Directions for this task
After locating the line that holds "Privacy Policy (103, 2445)", transcribe it and each following line to the end of the records, changing nothing and adding nothing.

Saved entries
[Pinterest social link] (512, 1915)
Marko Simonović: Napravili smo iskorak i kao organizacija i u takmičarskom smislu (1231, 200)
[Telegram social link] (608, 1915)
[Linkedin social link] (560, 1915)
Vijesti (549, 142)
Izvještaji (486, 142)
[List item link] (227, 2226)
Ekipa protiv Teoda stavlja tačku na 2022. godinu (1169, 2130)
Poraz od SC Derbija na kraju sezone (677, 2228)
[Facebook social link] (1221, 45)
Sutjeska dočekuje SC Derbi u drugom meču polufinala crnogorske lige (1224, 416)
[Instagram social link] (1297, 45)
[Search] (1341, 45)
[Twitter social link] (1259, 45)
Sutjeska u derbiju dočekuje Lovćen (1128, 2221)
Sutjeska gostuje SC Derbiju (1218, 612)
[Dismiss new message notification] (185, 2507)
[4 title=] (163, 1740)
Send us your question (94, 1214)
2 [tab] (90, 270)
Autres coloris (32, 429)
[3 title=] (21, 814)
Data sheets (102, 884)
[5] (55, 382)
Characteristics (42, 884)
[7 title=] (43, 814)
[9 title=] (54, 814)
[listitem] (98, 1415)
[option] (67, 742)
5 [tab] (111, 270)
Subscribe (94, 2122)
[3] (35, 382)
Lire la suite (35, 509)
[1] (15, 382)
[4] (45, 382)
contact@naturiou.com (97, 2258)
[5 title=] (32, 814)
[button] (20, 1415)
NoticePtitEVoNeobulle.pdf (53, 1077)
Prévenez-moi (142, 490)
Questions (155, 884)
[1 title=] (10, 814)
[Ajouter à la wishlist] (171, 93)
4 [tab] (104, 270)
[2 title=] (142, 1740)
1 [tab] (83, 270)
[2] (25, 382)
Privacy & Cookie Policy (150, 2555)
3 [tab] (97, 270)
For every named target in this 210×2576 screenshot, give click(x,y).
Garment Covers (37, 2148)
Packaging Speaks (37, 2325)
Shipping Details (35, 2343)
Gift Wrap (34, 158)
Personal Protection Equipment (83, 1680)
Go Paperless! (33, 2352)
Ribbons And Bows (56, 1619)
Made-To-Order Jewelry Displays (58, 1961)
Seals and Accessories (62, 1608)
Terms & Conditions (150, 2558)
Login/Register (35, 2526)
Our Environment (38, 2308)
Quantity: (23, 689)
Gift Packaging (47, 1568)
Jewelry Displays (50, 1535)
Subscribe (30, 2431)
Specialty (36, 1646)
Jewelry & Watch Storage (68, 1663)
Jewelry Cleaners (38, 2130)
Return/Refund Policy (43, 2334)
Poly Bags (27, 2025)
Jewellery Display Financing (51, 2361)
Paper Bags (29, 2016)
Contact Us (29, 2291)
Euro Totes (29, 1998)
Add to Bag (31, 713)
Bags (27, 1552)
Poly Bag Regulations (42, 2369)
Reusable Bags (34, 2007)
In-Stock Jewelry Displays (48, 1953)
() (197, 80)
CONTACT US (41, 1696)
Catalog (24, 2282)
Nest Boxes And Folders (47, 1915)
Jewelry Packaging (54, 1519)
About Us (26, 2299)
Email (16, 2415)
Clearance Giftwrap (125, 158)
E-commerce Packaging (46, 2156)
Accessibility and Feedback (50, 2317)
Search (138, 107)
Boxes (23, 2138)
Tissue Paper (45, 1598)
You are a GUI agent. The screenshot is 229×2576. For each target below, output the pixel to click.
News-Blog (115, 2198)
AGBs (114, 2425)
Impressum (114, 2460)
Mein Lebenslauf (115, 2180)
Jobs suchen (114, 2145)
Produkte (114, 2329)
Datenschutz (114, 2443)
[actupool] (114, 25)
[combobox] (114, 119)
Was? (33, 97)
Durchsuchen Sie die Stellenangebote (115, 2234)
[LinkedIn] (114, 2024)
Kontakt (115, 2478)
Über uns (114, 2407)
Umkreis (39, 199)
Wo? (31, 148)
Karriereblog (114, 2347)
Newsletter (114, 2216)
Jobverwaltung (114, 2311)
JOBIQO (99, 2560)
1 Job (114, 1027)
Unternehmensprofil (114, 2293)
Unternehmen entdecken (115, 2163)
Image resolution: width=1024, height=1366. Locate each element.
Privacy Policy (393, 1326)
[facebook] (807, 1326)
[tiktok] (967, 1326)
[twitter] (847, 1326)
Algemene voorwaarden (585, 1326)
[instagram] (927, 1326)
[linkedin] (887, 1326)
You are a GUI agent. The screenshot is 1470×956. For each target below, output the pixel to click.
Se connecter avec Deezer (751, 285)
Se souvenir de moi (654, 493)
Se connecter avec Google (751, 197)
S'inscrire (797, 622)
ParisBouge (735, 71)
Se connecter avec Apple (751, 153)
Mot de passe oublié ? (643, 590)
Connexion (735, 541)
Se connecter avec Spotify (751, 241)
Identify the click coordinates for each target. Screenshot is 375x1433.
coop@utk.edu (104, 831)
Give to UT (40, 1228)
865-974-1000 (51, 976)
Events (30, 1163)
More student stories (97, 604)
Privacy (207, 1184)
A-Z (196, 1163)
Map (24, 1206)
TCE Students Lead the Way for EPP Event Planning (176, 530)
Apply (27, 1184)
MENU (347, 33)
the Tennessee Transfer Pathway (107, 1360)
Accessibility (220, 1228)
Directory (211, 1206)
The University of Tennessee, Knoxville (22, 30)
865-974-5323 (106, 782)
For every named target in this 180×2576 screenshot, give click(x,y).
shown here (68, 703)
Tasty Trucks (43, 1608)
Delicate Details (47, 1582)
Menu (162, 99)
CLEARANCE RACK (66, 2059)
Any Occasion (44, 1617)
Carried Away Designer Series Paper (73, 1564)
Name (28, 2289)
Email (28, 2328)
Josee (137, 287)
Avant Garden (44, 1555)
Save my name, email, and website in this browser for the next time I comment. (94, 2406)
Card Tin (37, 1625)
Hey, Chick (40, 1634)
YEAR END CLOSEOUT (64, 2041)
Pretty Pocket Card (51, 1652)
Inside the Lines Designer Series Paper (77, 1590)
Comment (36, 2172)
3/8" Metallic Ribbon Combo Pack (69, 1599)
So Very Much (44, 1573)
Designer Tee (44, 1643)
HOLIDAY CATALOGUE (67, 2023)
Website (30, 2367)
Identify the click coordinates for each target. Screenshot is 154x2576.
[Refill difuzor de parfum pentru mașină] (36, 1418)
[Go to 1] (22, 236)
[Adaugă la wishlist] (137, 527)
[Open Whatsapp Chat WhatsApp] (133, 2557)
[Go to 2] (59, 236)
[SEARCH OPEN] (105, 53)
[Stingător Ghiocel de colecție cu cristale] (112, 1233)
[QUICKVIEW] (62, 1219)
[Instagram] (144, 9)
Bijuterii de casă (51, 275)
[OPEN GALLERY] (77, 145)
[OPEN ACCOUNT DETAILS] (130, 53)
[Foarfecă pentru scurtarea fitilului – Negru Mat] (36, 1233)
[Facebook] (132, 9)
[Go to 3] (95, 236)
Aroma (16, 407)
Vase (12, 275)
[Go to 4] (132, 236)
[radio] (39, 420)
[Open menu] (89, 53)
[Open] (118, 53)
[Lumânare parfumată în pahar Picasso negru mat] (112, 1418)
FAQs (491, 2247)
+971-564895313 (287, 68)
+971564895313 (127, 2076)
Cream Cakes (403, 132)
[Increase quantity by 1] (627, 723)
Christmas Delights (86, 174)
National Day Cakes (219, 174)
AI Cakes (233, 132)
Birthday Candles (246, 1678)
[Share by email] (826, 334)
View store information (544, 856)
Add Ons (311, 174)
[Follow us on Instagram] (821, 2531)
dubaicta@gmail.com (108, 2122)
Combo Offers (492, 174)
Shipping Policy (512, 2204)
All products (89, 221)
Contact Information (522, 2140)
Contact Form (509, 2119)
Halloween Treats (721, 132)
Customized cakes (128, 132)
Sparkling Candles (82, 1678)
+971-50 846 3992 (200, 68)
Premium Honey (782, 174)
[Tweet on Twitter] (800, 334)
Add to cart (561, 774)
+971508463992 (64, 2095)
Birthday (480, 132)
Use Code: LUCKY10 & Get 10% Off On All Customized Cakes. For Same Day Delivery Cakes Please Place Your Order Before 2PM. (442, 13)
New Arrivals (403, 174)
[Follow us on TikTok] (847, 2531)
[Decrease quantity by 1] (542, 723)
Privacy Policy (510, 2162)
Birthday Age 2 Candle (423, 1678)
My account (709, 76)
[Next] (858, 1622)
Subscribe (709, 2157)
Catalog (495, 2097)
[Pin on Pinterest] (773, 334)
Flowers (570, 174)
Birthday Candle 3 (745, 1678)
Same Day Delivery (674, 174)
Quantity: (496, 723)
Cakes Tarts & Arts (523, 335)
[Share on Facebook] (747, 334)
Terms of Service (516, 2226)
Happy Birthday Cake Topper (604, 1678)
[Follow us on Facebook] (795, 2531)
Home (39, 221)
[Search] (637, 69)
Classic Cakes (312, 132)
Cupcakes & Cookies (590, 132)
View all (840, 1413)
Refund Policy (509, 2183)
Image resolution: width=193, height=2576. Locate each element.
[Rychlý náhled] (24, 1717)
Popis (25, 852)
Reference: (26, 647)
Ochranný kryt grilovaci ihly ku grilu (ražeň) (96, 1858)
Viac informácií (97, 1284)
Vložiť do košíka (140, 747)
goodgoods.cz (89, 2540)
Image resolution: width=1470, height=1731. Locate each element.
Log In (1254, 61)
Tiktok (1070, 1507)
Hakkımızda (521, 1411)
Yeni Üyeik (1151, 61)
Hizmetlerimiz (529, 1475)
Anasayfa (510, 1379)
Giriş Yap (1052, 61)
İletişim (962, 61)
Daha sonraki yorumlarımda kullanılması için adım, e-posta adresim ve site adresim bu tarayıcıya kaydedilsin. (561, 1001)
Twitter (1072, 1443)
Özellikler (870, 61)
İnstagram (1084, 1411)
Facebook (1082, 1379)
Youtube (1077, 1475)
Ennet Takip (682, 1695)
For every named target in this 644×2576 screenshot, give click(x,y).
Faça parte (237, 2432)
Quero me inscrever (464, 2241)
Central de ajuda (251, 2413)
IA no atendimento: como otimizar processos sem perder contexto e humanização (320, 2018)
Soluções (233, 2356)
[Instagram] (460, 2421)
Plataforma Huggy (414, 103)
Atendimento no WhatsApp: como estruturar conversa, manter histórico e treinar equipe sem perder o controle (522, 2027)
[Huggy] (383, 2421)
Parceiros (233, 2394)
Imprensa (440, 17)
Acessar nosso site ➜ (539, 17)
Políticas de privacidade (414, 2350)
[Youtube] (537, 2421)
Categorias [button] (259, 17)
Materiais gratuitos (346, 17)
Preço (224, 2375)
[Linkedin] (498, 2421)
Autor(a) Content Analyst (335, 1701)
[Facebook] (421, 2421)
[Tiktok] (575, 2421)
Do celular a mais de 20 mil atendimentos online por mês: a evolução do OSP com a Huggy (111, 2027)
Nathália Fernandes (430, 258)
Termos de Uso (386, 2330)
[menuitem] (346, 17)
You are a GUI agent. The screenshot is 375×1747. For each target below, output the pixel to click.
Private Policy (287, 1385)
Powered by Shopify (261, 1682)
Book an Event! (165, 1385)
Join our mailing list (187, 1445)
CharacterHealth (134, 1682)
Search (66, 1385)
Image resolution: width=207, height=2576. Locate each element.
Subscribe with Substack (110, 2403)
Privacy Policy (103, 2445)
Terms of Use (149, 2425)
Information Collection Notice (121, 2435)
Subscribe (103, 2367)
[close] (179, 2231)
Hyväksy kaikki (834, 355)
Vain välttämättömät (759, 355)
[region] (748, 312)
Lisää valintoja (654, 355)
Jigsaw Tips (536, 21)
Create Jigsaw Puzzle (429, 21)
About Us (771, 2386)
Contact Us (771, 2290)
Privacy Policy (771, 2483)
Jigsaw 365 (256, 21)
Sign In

Result for this exercise
Privacy Policy (103, 2445)
Terms of Use (149, 2425)
Information Collection Notice (121, 2435)
Subscribe (103, 2367)
[close] (179, 2231)
Hyväksy kaikki (834, 355)
Vain välttämättömät (759, 355)
[region] (748, 312)
Lisää valintoja (654, 355)
Jigsaw Tips (536, 21)
Create Jigsaw Puzzle (429, 21)
About Us (771, 2386)
Contact Us (771, 2290)
Privacy Policy (771, 2483)
Jigsaw 365 (256, 21)
Sign In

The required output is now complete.